▶ **Work to complete**
Print the part of the essay on stress and excuses below, word for word, starting with "What to do?" and going on through "of friends now.".

++++ Document passage

And I was sick and sad.

I had no job. No opportunity. Again! I was DOING nothing.

It felt like a rat slowly nibbling on the rope that holds everything together.

My dad had gone broke when I was a kid and then he had a mental breakdown as a result.

And what next? He lost everything. And in the middle of an argument about money, he had a stroke and never came out of the coma.

Did he write the rough draft of my autobiography?

I’ll know when I don’t know anymore. I guess.

There’s two ways to get rid of this stress. ONLY two ways.

A) DO SOMETHING.

What to do? I don’t know. Do anything. One time it was coming up with helpful ideas for 20 other businesses until 2 responded to me.

Another time it was to try that one last business idea after the first nine had failed miserably.

Another time it was to start blogging my guts out without any hope of anything. No money at all.

Bleeding to death. Both on the page and in my bank account. My entire set of friends then thought I was insane.

I have a new set of friends now.

B) EXCUSE IT.

As in, “excuse me, please, can I walk around you while I make my way over to the couch.”

Nothing wrong with that either. Mmmm, the couch. With excuses stuffing my pillows. And Netflix. I love Netflix. “Excuses” literally buy me time to watch Netflix.

These are the two choices. Nothing wrong with either. 98% of people do the latter.

Maybe they do it because of fear (I certainly have often). Or maybe they just don’t know the first “next step”.

Writing 10 ideas a day every day builds the muscle to help me come up with the first next step. Sometimes it even works.

The way you do anything is the way you do everything.

Which is a cliche but I’ll take it.


My daughter was on the couch. Watching Netflix.

For a year I had been sending her auditioning opportunities. She’s acted in every school production since she was five years old. She loves acting.

I hated every moment of it.

I’m an adult. A reasonable adult doesn’t wake up and say, “I’m going to drive 60 miles today to watch a bunch of prepubescent girls put on a theater production of “Pride and Prejudice” for three hours. What a great day!”

That’s not what a sane person says. But I said that about 200 times.

So now I wanted payback.

“Have you ever once looked at any of the audition opportunities I’ve sent you,” I said. ‘How I Met Your Mother’ was on the TV screen.

“Ahhhhgngna,” is what I think she said. I was standing between her and the screen.

++++++++
++++ Dataset content

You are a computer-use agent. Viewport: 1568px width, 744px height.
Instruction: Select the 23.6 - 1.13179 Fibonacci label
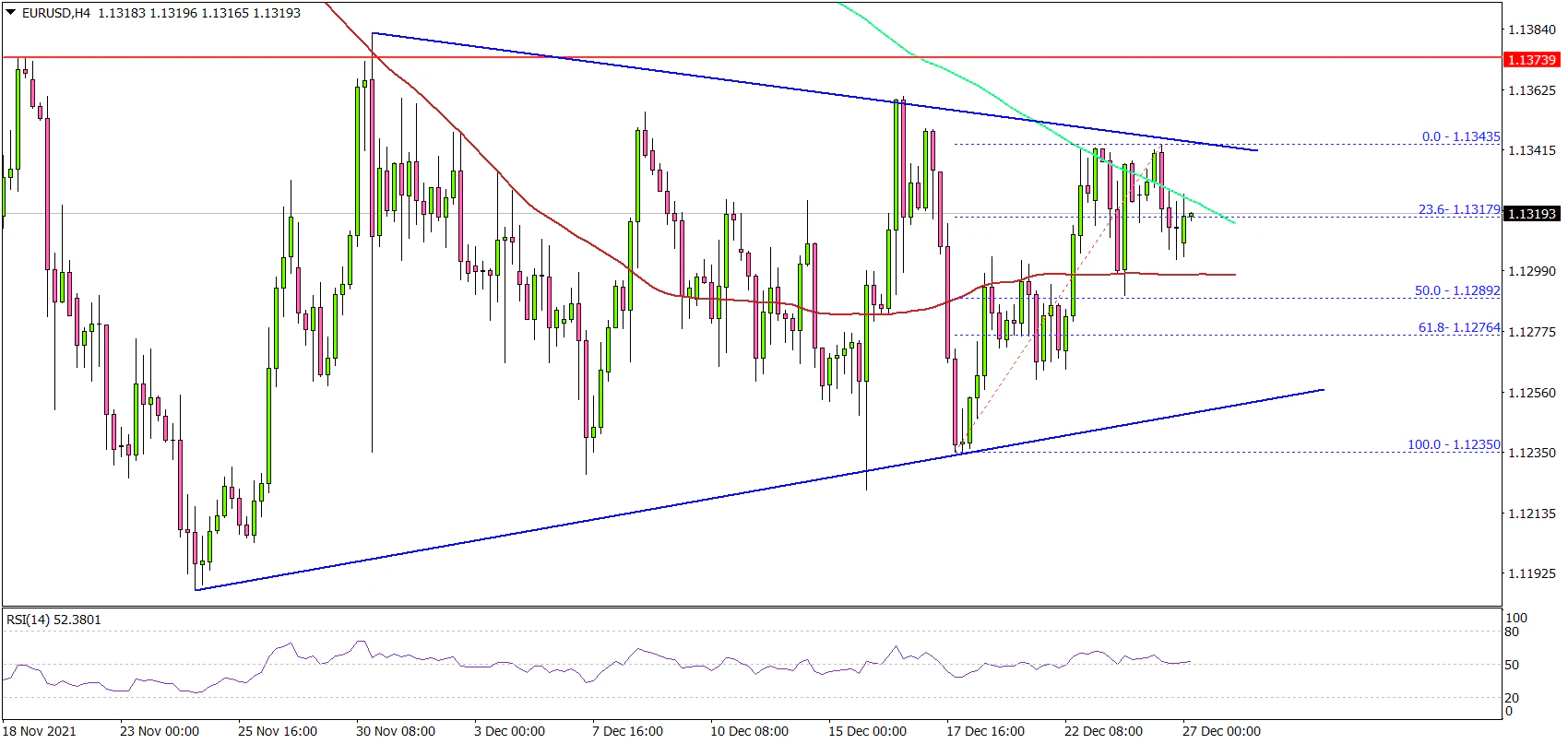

++++++++

▶ **Complete output**
What to do? I don’t know. Do anything. One time it was coming up with helpful ideas for 20 other businesses until 2 responded to me.

Another time it was to try that one last business idea after the first nine had failed miserably.

Another time it was to start blogging my guts out without any hope of anything. No money at all.

Bleeding to death. Both on the page and in my bank account. My entire set of friends then thought I was insane.

I have a new set of friends now.